BEGIN Data supplied

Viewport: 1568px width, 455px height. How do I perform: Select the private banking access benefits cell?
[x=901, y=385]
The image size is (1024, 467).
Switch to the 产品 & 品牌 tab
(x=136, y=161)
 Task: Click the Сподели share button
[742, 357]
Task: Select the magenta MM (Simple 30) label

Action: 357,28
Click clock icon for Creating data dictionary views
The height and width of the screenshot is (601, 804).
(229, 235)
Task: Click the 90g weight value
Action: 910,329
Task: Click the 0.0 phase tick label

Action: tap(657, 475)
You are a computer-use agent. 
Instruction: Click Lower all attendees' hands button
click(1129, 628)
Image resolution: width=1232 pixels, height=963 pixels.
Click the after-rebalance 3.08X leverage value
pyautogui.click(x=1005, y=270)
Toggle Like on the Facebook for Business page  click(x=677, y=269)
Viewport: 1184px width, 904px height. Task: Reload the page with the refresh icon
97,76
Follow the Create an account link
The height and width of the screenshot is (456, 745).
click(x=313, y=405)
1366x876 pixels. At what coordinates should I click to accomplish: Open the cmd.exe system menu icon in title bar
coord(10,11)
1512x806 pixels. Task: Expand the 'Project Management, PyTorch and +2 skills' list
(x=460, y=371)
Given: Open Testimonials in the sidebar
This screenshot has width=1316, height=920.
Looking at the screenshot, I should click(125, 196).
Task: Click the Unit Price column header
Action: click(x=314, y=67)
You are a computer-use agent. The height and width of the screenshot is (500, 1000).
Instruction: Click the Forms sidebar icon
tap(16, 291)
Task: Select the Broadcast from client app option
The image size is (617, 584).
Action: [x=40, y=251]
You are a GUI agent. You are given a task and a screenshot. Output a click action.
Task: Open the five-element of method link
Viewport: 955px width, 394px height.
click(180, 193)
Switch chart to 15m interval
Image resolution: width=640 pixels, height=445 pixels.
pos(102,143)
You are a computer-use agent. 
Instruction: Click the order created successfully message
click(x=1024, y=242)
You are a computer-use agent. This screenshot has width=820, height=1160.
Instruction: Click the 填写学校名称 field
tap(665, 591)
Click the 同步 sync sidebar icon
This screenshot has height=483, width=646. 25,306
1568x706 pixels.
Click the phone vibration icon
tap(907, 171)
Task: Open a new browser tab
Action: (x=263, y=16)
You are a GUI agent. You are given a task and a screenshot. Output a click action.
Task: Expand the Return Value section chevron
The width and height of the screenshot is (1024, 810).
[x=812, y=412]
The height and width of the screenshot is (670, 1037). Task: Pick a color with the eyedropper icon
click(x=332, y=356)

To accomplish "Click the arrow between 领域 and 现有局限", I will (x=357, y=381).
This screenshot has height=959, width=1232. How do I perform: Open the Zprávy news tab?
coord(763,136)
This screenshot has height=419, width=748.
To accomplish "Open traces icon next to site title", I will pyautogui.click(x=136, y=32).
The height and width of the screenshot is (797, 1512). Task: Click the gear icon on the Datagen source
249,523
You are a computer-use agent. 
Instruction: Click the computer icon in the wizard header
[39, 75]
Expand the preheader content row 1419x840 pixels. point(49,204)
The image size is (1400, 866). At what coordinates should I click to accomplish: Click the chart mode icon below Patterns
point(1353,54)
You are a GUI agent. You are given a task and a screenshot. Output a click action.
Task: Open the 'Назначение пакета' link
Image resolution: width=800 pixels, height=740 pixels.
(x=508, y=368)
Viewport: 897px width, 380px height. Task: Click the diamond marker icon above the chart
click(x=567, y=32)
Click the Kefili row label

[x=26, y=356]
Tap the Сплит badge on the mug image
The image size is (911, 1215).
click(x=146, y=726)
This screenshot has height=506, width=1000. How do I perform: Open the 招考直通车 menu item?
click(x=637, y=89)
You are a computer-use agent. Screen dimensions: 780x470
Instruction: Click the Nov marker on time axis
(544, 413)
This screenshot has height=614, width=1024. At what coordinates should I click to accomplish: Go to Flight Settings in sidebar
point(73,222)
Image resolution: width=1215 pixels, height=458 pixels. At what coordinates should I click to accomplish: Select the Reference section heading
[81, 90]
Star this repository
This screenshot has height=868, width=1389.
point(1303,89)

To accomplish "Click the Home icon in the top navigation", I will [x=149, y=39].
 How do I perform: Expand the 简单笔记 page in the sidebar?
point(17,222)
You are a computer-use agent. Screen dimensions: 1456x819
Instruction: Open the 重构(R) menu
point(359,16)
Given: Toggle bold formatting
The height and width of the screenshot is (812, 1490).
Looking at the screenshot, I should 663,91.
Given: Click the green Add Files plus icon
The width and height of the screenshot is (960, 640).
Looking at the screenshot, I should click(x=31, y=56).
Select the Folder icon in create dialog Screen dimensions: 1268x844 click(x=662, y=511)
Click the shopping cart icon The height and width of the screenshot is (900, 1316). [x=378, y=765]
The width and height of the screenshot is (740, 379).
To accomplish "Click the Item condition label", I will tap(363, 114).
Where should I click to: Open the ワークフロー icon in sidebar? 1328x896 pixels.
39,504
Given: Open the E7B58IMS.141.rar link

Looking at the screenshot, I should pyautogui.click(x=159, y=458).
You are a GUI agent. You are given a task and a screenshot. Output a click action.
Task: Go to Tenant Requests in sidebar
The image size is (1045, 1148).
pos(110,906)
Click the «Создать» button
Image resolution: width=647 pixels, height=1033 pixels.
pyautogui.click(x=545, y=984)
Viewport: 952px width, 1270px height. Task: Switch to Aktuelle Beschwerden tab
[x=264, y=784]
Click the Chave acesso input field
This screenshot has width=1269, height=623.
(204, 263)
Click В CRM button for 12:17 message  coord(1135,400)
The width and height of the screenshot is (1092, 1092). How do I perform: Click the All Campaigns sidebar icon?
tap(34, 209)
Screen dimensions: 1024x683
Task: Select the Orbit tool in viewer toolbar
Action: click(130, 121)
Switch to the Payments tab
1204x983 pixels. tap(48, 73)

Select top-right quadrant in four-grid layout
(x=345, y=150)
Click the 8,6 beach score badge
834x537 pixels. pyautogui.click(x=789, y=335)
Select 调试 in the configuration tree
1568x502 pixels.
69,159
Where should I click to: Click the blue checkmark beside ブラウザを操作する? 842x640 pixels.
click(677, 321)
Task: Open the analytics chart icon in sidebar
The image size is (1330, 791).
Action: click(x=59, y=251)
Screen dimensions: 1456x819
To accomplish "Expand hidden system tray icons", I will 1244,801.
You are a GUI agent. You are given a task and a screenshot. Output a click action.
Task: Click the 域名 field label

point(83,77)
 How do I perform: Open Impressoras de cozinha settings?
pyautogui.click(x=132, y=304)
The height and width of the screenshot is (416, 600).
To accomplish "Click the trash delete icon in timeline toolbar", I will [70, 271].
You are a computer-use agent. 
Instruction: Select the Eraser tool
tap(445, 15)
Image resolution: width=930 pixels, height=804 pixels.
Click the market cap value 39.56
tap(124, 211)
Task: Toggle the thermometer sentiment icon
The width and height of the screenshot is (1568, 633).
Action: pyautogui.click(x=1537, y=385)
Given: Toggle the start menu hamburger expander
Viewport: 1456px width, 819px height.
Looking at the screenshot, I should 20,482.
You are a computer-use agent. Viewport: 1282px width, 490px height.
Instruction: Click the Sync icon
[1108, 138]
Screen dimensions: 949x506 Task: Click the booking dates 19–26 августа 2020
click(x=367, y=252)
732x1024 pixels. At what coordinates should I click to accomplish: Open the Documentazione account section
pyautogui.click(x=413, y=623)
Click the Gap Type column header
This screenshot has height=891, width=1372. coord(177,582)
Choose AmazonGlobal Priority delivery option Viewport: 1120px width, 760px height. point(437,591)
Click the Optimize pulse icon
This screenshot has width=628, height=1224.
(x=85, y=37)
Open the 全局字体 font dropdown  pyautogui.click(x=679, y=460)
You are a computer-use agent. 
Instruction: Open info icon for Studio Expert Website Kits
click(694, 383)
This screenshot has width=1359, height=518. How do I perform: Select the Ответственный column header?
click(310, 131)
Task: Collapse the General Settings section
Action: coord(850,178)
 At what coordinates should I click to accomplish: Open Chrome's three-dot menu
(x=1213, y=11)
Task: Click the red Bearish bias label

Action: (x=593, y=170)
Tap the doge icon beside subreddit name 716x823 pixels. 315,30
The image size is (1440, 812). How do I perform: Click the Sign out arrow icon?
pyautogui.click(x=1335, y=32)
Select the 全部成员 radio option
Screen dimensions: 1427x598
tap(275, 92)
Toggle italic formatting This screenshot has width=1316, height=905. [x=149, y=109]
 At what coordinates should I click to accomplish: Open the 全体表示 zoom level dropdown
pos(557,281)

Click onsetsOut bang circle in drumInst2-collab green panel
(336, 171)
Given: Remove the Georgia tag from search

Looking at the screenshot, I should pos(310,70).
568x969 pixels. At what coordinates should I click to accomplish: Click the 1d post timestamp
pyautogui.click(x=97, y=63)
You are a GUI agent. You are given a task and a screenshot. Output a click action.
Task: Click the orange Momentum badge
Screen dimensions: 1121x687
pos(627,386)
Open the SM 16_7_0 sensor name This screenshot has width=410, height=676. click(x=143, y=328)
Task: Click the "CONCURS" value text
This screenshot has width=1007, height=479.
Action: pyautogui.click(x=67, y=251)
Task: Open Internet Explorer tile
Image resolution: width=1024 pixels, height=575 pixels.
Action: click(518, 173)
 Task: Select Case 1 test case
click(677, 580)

END Data supplied

**Exercise:**
Rewrite the lines starting at the one containing "Click the Gap Type column header" and ending at the one containing "click(694, 383)", swapping "delivery option" for "shipping option" and keeping everything else the same.

**Output for this task:**
Click the Gap Type column header
This screenshot has height=891, width=1372. coord(177,582)
Choose AmazonGlobal Priority shipping option Viewport: 1120px width, 760px height. point(437,591)
Click the Optimize pulse icon
This screenshot has width=628, height=1224.
(x=85, y=37)
Open the 全局字体 font dropdown  pyautogui.click(x=679, y=460)
You are a computer-use agent. 
Instruction: Open info icon for Studio Expert Website Kits
click(694, 383)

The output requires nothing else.